> **Raw data**

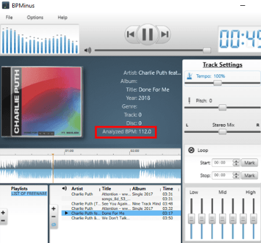
Task: Click the Tempo metronome icon
Action: [x=190, y=76]
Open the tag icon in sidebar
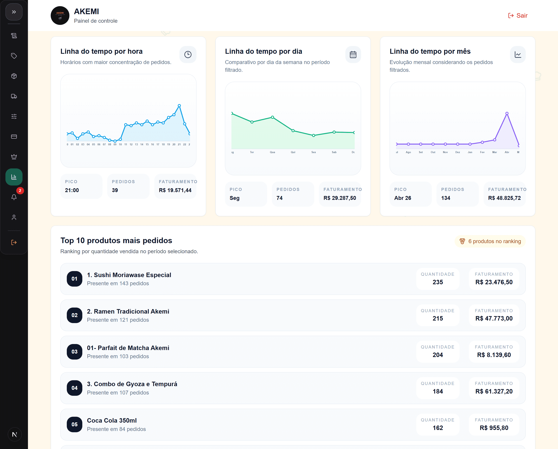The width and height of the screenshot is (558, 449). point(14,56)
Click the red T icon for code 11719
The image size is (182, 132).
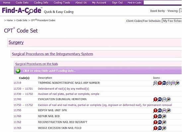tap(160, 83)
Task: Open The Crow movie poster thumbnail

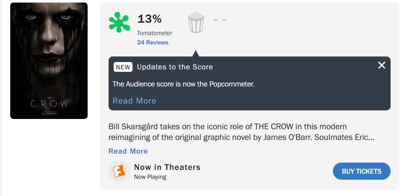Action: click(x=49, y=61)
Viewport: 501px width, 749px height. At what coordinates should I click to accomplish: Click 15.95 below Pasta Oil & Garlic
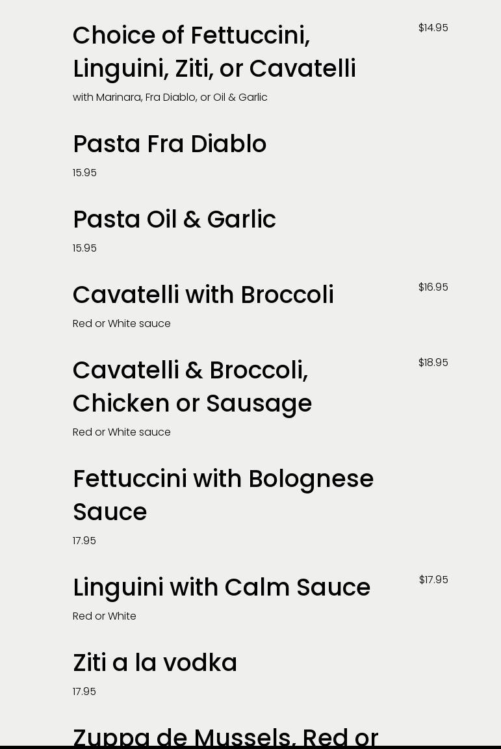click(x=84, y=248)
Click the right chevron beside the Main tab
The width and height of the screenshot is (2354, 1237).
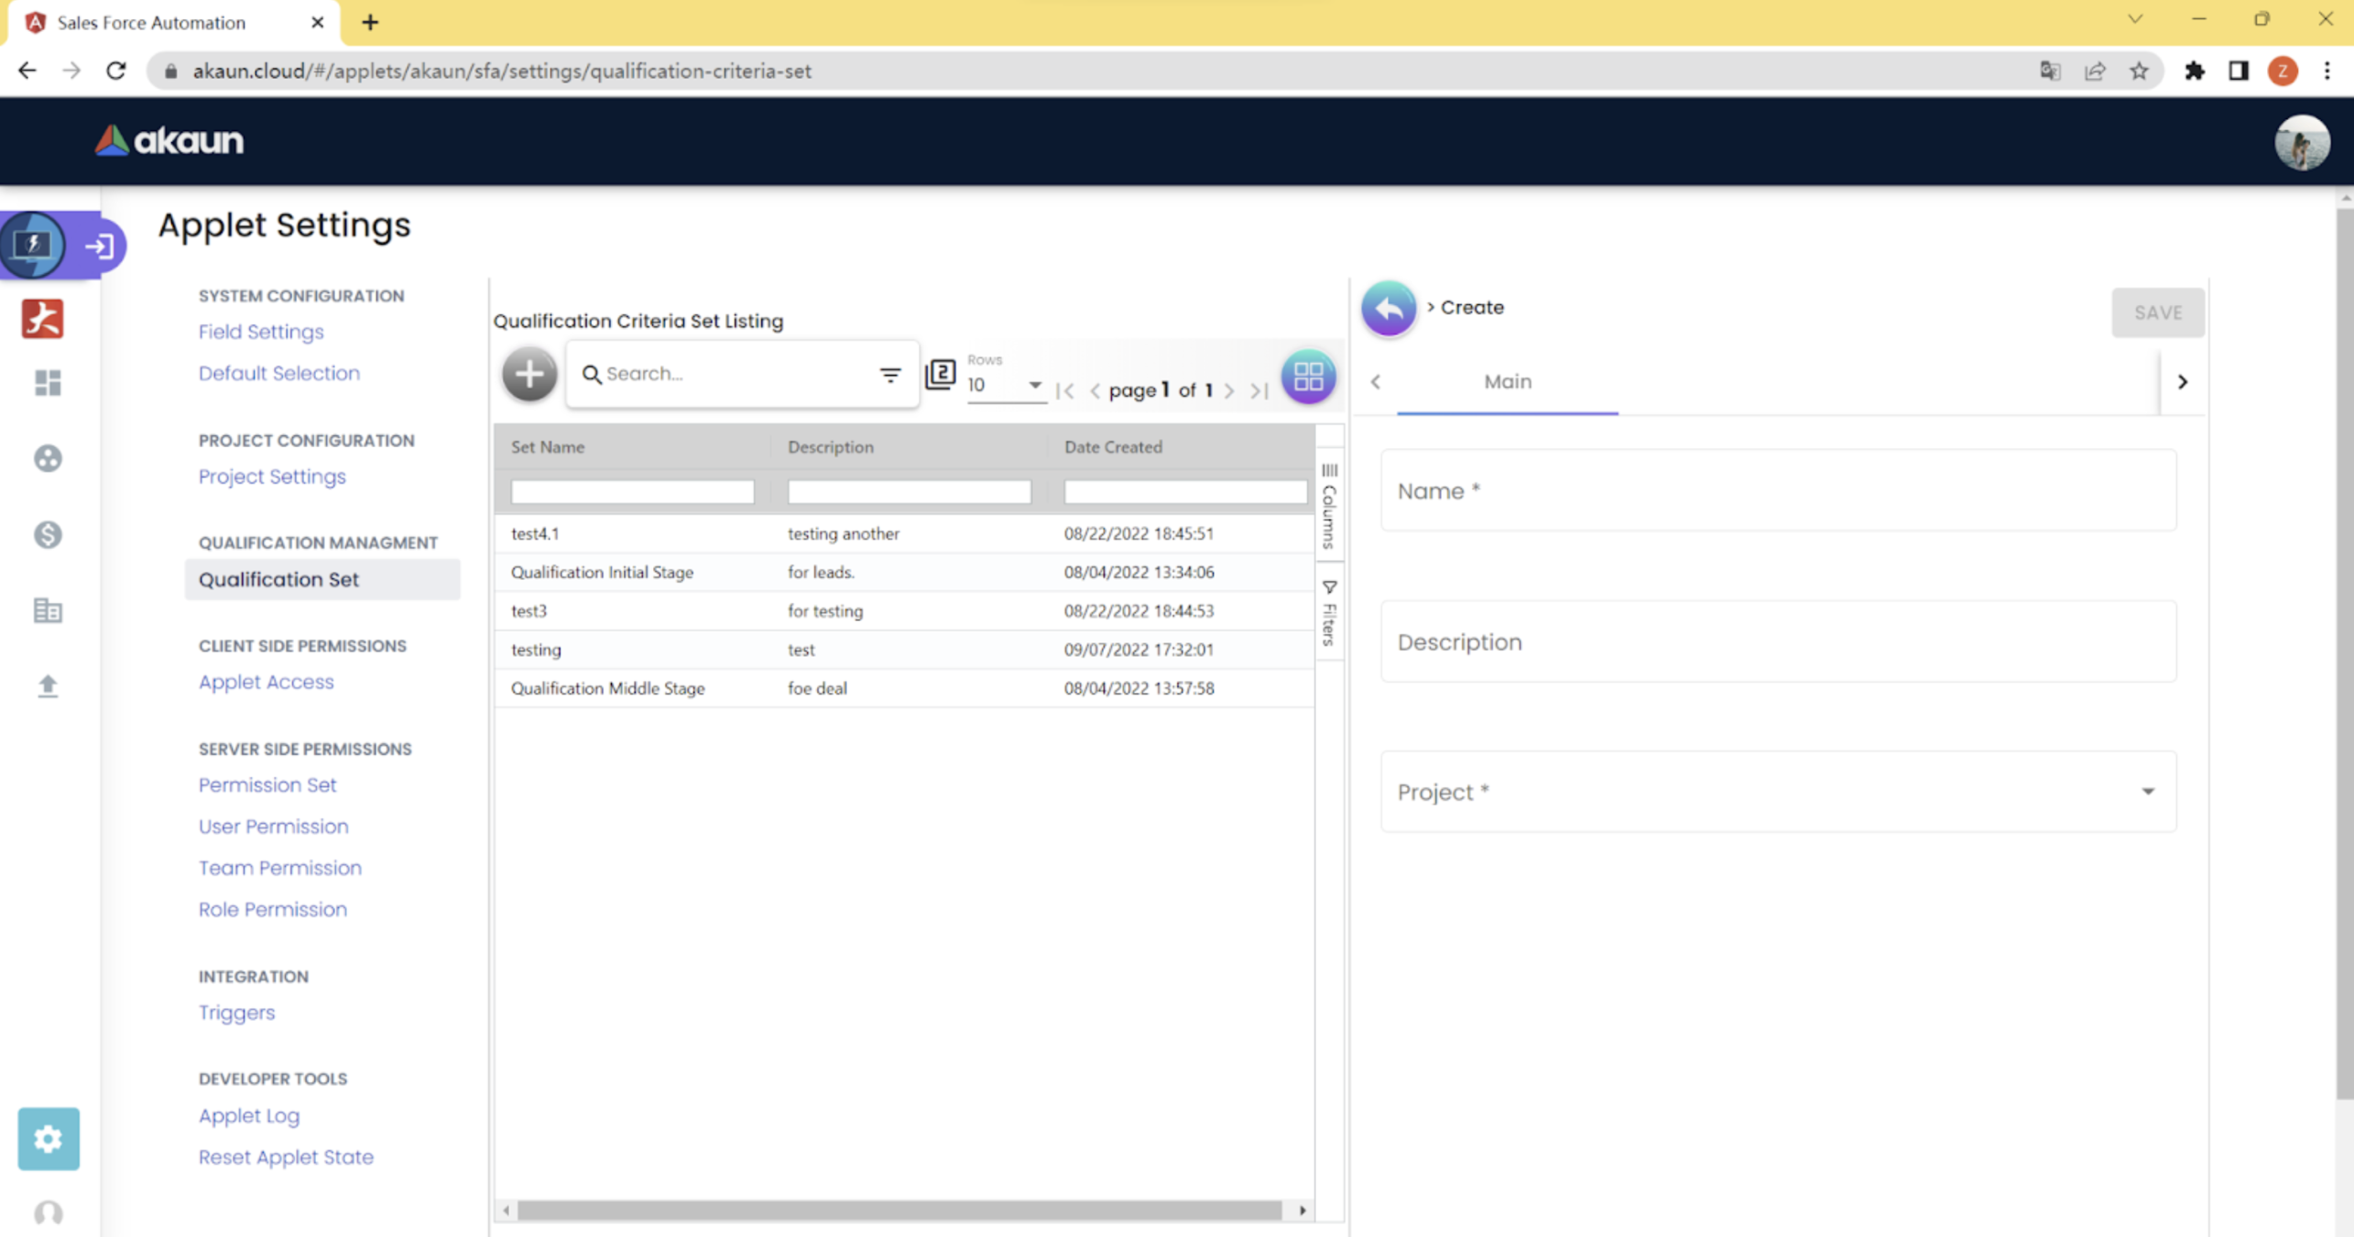pos(2183,382)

> **Given exercise**
Reproduce all of the data above with every instance of "Open" changed to "Select" and nothing else altered. Leave the pictures out of your answer.

> **Exercise response**
Task: Click the Tempo metronome icon
Action: [x=190, y=76]
Select the tag icon in sidebar
The width and height of the screenshot is (558, 449). point(14,56)
Click the red T icon for code 11719
The image size is (182, 132).
tap(160, 83)
Task: Select The Crow movie poster thumbnail

Action: click(x=49, y=61)
Viewport: 501px width, 749px height. At what coordinates should I click to accomplish: Click 15.95 below Pasta Oil & Garlic
click(x=84, y=248)
Click the right chevron beside the Main tab
The width and height of the screenshot is (2354, 1237).
pos(2183,382)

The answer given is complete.